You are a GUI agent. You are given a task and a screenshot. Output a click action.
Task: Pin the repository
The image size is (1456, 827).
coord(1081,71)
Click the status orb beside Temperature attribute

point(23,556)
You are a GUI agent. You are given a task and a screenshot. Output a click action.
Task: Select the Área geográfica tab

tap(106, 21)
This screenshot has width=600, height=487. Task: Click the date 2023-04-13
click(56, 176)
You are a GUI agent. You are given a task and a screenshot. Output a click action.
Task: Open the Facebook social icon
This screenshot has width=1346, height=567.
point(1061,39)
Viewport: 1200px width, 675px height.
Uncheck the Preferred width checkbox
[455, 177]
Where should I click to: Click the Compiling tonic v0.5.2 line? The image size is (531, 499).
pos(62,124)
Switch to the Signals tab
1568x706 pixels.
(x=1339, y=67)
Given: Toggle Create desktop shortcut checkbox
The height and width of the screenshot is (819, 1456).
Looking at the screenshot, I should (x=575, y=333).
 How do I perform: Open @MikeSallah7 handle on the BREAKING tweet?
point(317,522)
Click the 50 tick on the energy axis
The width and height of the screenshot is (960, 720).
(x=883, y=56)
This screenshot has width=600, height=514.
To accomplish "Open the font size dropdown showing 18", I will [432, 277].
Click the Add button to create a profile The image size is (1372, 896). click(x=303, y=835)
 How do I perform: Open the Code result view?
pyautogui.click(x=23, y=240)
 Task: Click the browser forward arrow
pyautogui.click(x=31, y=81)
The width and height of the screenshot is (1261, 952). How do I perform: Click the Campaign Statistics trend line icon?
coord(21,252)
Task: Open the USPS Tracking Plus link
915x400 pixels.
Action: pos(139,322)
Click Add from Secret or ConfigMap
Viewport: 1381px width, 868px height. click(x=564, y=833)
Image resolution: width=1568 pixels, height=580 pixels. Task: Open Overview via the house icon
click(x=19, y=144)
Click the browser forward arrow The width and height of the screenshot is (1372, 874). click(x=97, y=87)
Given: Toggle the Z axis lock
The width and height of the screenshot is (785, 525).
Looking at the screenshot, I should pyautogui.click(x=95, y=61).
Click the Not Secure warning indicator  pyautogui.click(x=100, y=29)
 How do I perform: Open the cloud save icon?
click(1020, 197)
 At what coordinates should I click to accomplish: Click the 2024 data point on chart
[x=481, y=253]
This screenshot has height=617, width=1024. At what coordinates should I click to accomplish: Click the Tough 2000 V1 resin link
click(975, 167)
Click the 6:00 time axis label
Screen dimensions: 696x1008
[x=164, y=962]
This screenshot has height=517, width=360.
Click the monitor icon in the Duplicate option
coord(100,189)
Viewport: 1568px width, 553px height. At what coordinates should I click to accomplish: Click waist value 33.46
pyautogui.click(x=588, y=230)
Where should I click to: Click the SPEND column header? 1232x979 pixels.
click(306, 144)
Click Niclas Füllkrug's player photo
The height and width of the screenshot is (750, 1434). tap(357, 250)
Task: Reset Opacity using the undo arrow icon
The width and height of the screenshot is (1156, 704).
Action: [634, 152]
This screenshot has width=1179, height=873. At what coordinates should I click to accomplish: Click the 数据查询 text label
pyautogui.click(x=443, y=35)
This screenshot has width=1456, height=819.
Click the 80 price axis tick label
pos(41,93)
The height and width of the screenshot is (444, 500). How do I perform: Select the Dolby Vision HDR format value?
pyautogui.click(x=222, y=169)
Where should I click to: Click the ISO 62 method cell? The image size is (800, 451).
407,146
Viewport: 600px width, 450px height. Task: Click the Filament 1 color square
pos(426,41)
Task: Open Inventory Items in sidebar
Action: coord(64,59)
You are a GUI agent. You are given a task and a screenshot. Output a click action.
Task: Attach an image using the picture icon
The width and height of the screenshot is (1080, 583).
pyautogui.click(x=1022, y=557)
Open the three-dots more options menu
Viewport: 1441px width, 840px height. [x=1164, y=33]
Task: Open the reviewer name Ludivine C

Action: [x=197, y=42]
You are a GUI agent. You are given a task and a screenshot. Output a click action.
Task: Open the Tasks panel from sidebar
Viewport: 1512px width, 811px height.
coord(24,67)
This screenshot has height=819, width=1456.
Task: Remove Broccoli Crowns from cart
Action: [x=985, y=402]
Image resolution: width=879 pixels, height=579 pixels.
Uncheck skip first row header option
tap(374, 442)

Do this
Recast the items above, everything from the line containing "Viewport: 1568px width, 553px" down to the line containing "Action: [634, 152]", as a two-column CSV with the headers instruction and response. Give one row per item, putting its text and its answer each in a single quoted field with line breaks turned into spaces.

Response to the exercise
instruction,response
"Viewport: 1568px width, 553px height. At what coordinates should I click to accomplish: Click waist value 33.46","pyautogui.click(x=588, y=230)"
"Where should I click to: Click the SPEND column header? 1232x979 pixels.","click(306, 144)"
"Click Niclas Füllkrug's player photo","The height and width of the screenshot is (750, 1434). tap(357, 250)"
"Task: Reset Opacity using the undo arrow icon The width and height of the screenshot is (1156, 704).","Action: [634, 152]"